EXERCISE GOAL: Could you copy out the rows below verbatim, starting at the line that contains "Viewport: 720px width, 1280px" and ending at the line that contains "[x=240, y=112]", with both of those lines included?

RECORDS PROVIDED:
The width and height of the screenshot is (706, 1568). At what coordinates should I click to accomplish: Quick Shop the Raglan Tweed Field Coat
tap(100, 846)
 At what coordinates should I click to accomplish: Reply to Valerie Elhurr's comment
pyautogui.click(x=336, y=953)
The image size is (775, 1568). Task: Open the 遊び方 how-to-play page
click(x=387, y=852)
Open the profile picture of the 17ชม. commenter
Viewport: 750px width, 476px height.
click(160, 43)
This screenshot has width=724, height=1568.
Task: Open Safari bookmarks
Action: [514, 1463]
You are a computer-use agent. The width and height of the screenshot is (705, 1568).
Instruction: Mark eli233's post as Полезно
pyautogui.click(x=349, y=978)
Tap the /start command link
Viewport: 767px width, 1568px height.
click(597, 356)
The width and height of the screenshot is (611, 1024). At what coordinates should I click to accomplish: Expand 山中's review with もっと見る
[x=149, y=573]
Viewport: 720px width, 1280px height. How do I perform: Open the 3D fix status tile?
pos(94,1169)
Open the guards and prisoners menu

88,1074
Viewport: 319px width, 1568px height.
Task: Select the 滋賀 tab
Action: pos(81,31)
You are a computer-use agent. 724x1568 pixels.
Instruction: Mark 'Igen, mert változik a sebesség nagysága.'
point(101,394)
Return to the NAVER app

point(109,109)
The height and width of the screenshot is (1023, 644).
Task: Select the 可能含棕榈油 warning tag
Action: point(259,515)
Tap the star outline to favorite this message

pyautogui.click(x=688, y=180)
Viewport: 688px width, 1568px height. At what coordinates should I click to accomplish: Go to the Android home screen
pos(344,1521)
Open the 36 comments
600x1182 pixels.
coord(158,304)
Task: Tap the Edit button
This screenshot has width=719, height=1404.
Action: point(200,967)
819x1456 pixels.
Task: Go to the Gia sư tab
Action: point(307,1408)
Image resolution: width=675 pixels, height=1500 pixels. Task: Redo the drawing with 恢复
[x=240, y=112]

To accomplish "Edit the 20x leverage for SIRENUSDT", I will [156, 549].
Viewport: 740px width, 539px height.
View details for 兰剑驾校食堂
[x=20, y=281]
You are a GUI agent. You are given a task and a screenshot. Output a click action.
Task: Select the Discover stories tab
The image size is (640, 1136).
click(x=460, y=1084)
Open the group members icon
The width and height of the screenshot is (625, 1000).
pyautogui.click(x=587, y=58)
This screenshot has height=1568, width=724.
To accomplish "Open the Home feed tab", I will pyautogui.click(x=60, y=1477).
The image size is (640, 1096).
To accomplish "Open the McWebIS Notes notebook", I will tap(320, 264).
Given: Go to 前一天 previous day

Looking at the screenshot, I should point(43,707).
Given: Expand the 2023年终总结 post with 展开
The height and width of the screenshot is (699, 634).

CORRECT OUTPUT:
Viewport: 720px width, 1280px height. How do I perform: Open the 3D fix status tile?
pos(94,1169)
Open the guards and prisoners menu

88,1074
Viewport: 319px width, 1568px height.
Task: Select the 滋賀 tab
Action: pos(81,31)
You are a computer-use agent. 724x1568 pixels.
Instruction: Mark 'Igen, mert változik a sebesség nagysága.'
point(101,394)
Return to the NAVER app

point(109,109)
The height and width of the screenshot is (1023, 644).
Task: Select the 可能含棕榈油 warning tag
Action: point(259,515)
Tap the star outline to favorite this message

pyautogui.click(x=688, y=180)
Viewport: 688px width, 1568px height. At what coordinates should I click to accomplish: Go to the Android home screen
pos(344,1521)
Open the 36 comments
600x1182 pixels.
coord(158,304)
Task: Tap the Edit button
This screenshot has width=719, height=1404.
Action: point(200,967)
819x1456 pixels.
Task: Go to the Gia sư tab
Action: point(307,1408)
Image resolution: width=675 pixels, height=1500 pixels. Task: Redo the drawing with 恢复
[x=240, y=112]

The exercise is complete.